I managed to compute gradients, hessians etc on the gpu using a callback subclass in python. I was trying to use the callbacks thus defined to solve an optimization using the nlpsol class.

I have defined three callbacks one to calculate the objective, gradient and hessian respectively.
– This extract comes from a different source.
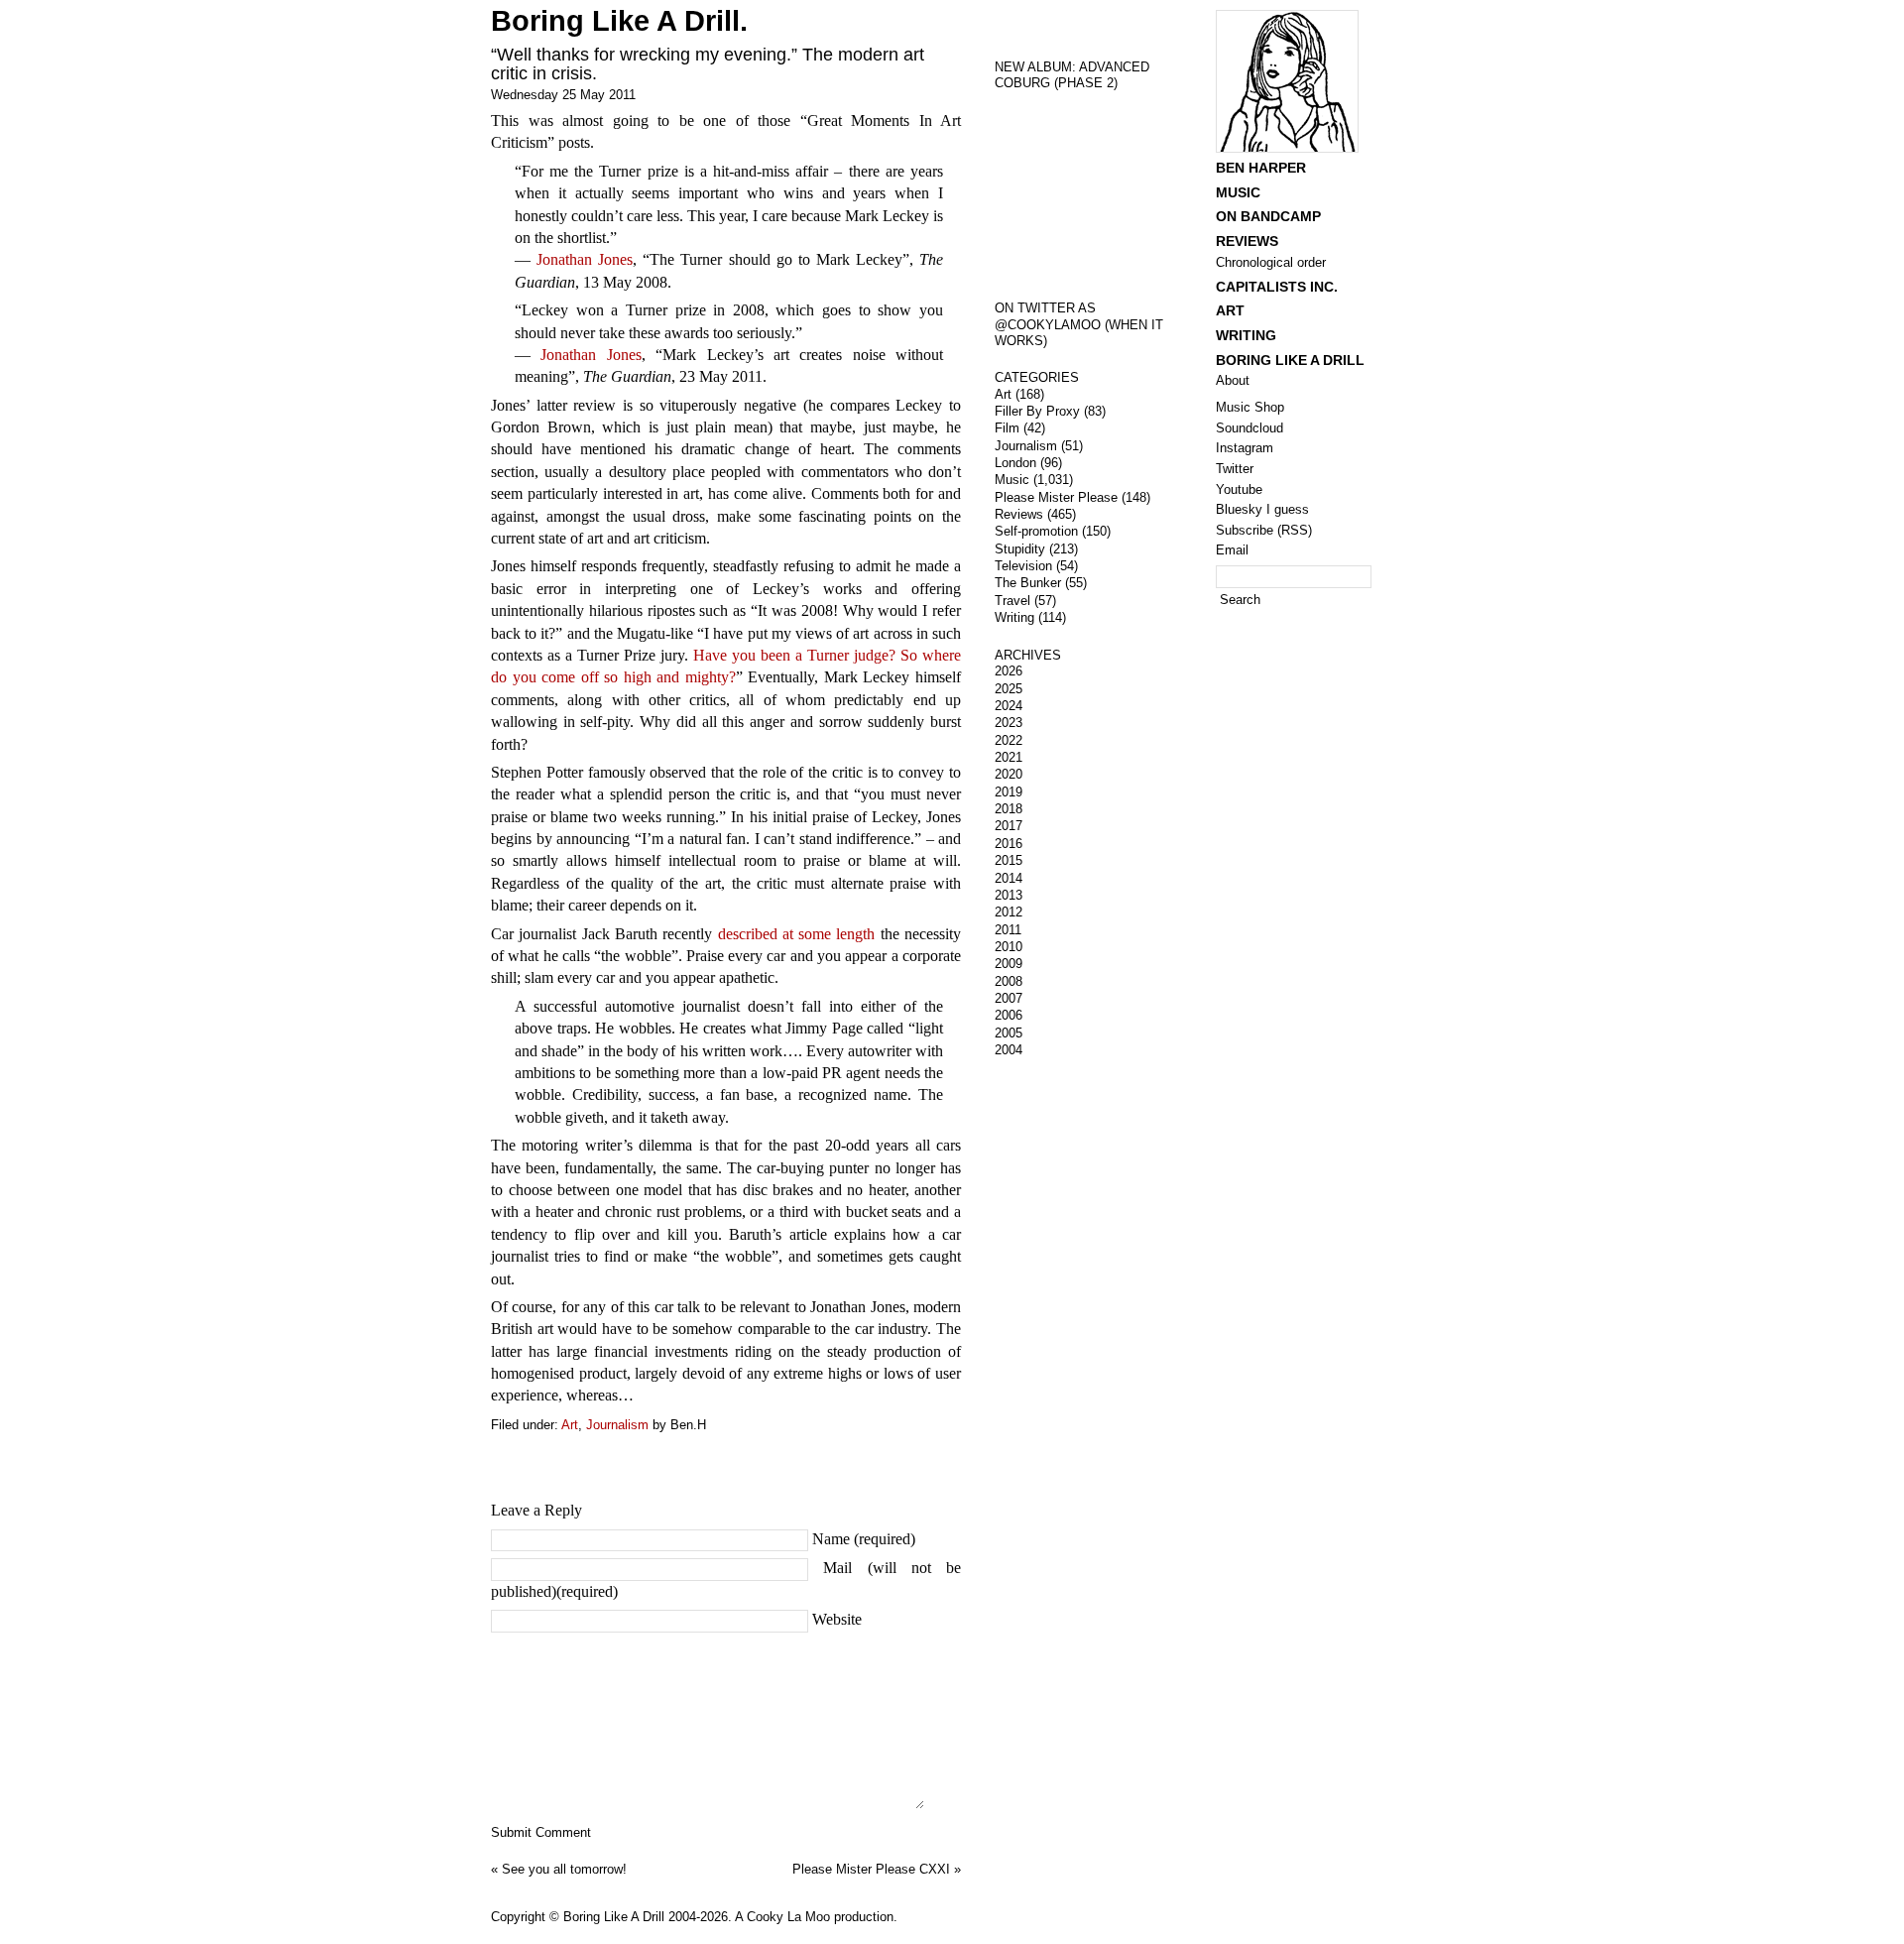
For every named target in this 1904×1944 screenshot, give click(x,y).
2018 (1008, 808)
I verified that all three return correct results for numerical evaluation.

Now to setup the nlp problem, I called the objective callback with a symbolic input.

x = cs.SX.sym('x',2,6)
y = cs.SX.sym('y',2,6)
objcl = objective.clcallback(x,y)   # the objective is a real valued function

nlp = { 'f': objcl, 'x': cs.reshape(y,1,-1), 'p': cs.reshape(x,1,-1) }

opts = {}
opts["ipopt.warm_start_init_point"] = "yes";
optimizer = casadi.nlpsol('solver','ipopt',nlp,opts)

At this point I get an error in the creation of optimizer:


RuntimeError
: .../casadi/core/function_internal.cpp:123: Error calling IpoptInterface::init for 'solver':

Error in Function::factory for 'nlp' [MXFunction] at .../casadi/core/function.cpp:1348:

Failed to create nlp_grad_f:[x, p]->[f, grad:f:x] with {}:

.../casadi/core/factory.hpp:340: Gradient generation failed:

.../casadi/core/function_internal.cpp:1601: Assertion "ret.n_in()==n_in_ + n_out_" failed:

Notify the CasADi developers.


I dont get what is going wrong with the callback exactly. Am I supposed to return the function and the function gradient as output from my callback?
Currently my callbacks have the following two functions to help with the jacobian computation.

class functioncallback(casadi.Callback):
    ...
    def has_jacobian(self):
        return True

    def get_jacobian(self,*args):
  return self.jacobiancb
    ...  


the self.jacobiancb points to the callback that computes the jacobian for the objective function.

And in the jacobian callback the corresponding member points to the callback for the hessian callback.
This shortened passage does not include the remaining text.